Rewrite the lines from the line with "Task: Open TI Wishlist settings" to the line with "coord(927,227)", putting "Command" in place of "Instruction" and changing nothing else.

Saved entries
|---|
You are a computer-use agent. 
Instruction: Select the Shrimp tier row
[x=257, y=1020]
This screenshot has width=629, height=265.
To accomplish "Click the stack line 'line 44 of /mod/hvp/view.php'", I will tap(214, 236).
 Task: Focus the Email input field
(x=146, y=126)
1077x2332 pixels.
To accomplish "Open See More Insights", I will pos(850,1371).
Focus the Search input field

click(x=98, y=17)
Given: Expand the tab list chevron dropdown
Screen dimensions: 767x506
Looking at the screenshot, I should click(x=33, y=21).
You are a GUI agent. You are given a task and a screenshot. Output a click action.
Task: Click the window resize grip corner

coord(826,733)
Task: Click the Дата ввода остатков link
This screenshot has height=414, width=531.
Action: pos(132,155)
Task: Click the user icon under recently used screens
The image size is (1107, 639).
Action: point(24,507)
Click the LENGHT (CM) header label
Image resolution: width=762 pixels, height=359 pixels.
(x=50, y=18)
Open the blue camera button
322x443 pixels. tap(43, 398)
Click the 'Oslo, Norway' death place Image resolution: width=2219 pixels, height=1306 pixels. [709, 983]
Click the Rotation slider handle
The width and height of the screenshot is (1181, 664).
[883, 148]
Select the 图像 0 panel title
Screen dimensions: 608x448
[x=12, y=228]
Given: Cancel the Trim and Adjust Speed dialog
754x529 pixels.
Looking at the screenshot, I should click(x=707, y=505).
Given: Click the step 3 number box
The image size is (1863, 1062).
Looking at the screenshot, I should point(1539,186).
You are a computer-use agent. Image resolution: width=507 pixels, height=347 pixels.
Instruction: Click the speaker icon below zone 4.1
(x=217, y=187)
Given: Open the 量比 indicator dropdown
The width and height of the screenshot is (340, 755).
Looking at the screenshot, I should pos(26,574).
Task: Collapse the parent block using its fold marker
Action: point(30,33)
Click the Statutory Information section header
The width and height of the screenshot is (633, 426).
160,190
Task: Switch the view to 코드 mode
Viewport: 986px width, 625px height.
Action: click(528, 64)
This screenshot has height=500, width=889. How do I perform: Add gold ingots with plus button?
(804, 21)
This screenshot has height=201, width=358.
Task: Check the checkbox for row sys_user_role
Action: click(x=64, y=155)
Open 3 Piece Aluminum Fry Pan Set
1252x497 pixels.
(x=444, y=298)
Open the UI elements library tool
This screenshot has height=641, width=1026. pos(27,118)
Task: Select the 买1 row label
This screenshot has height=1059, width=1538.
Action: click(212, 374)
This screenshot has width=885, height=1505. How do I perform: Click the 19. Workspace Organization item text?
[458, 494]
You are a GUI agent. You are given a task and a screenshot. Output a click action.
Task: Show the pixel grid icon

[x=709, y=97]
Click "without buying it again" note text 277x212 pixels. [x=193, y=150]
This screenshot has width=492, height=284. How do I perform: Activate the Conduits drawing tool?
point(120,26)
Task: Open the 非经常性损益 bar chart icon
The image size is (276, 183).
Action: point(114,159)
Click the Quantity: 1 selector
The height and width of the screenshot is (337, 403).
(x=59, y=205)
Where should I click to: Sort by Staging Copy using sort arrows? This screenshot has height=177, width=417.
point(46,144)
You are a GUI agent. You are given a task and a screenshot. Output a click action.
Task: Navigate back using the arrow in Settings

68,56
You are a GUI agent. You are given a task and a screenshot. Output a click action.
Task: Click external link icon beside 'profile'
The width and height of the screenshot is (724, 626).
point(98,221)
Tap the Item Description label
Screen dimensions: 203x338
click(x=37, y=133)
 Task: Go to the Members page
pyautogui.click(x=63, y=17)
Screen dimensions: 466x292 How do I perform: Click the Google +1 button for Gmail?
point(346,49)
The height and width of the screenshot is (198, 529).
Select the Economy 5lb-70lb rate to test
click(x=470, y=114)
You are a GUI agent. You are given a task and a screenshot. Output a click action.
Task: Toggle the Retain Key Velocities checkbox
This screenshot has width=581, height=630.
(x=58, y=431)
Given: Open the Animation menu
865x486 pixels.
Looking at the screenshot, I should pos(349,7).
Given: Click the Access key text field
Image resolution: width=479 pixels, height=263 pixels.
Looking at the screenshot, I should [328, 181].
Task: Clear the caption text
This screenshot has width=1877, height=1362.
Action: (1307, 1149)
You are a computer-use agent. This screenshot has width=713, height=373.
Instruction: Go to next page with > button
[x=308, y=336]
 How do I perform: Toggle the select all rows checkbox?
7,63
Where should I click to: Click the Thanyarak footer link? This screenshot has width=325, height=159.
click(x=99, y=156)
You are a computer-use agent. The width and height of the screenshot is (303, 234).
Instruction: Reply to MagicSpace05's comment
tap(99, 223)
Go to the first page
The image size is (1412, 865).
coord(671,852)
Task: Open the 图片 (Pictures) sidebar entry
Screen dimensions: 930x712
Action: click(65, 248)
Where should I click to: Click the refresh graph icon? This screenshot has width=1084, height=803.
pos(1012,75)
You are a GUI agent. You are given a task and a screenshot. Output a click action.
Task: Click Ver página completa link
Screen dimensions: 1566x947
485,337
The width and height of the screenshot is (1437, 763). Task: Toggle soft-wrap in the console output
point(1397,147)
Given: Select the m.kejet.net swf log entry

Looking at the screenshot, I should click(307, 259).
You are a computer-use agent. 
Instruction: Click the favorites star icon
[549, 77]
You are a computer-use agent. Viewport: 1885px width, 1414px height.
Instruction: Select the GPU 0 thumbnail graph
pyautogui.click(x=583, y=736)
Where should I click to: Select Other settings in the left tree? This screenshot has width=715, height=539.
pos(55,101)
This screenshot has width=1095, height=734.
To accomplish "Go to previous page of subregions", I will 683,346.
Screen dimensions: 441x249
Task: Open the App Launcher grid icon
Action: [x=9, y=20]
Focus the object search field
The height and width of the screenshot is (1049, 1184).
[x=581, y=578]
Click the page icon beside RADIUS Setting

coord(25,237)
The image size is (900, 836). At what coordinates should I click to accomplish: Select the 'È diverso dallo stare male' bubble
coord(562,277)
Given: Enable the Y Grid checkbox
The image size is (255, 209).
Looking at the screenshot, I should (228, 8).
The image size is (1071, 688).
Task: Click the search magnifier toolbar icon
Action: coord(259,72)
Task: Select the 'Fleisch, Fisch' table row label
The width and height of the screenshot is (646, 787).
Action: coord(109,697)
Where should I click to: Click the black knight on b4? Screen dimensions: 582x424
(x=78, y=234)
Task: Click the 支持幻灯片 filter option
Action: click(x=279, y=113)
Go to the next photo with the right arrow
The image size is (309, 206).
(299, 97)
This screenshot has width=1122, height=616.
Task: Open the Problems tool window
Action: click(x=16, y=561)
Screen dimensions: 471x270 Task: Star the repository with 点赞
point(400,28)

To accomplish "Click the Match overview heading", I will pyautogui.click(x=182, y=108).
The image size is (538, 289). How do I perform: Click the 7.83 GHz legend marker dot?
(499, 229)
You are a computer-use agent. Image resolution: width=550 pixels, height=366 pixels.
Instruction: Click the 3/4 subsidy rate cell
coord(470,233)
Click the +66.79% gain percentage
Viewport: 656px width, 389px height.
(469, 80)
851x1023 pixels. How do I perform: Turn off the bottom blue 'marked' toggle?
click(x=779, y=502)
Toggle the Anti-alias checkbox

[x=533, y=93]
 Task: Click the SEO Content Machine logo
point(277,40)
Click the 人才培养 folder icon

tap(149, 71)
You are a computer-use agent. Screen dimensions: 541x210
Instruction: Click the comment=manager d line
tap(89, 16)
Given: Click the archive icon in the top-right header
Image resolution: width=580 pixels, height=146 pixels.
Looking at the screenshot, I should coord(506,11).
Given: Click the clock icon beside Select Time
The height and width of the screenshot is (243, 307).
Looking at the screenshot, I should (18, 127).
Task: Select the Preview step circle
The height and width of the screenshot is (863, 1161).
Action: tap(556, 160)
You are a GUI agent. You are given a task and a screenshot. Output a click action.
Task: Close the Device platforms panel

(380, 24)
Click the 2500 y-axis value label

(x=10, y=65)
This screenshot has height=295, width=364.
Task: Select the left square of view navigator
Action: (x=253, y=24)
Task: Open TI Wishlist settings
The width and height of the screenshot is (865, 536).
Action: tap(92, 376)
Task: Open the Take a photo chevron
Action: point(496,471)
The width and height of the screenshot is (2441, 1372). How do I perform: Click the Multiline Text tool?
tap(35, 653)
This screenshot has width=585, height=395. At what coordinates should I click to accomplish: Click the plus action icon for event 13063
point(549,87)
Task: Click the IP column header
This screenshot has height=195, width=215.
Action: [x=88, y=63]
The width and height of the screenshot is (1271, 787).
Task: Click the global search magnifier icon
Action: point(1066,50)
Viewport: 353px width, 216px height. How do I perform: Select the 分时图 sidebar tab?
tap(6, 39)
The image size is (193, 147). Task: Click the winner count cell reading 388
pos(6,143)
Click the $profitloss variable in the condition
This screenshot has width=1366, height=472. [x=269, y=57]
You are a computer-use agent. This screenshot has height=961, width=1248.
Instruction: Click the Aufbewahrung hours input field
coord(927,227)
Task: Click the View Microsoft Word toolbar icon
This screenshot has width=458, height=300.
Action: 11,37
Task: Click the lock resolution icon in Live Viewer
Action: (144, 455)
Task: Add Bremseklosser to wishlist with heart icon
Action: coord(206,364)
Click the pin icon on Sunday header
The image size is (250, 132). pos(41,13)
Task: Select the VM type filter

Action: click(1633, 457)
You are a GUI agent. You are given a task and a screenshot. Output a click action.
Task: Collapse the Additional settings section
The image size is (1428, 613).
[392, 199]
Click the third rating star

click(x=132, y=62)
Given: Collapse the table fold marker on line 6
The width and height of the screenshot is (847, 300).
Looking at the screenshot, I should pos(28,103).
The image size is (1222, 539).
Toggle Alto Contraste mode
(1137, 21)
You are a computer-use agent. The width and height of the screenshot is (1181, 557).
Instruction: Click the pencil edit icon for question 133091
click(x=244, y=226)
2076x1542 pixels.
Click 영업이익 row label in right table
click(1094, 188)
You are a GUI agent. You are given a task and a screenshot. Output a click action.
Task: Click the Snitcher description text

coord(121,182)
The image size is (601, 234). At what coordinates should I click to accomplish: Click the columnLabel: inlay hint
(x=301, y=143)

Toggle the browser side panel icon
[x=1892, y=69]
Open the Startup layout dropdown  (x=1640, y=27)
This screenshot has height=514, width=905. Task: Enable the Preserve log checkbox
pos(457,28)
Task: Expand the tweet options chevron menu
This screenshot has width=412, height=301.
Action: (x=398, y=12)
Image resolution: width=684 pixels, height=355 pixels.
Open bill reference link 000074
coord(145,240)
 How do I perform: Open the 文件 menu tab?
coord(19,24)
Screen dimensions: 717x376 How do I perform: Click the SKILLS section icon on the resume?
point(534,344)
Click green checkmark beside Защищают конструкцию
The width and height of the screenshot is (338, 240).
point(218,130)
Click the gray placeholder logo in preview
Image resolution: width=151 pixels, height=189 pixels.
|---|
▶ _RESULT OF THIS TASK_:
Task: Open TI Wishlist settings
The width and height of the screenshot is (865, 536).
Action: tap(92, 376)
Task: Open the Take a photo chevron
Action: point(496,471)
The width and height of the screenshot is (2441, 1372). How do I perform: Click the Multiline Text tool?
tap(35, 653)
This screenshot has width=585, height=395. At what coordinates should I click to accomplish: Click the plus action icon for event 13063
point(549,87)
Task: Click the IP column header
This screenshot has height=195, width=215.
Action: [x=88, y=63]
The width and height of the screenshot is (1271, 787).
Task: Click the global search magnifier icon
Action: point(1066,50)
Viewport: 353px width, 216px height. How do I perform: Select the 分时图 sidebar tab?
tap(6, 39)
The image size is (193, 147). Task: Click the winner count cell reading 388
pos(6,143)
Click the $profitloss variable in the condition
This screenshot has width=1366, height=472. [x=269, y=57]
You are a computer-use agent. This screenshot has height=961, width=1248.
Command: Click the Aufbewahrung hours input field
coord(927,227)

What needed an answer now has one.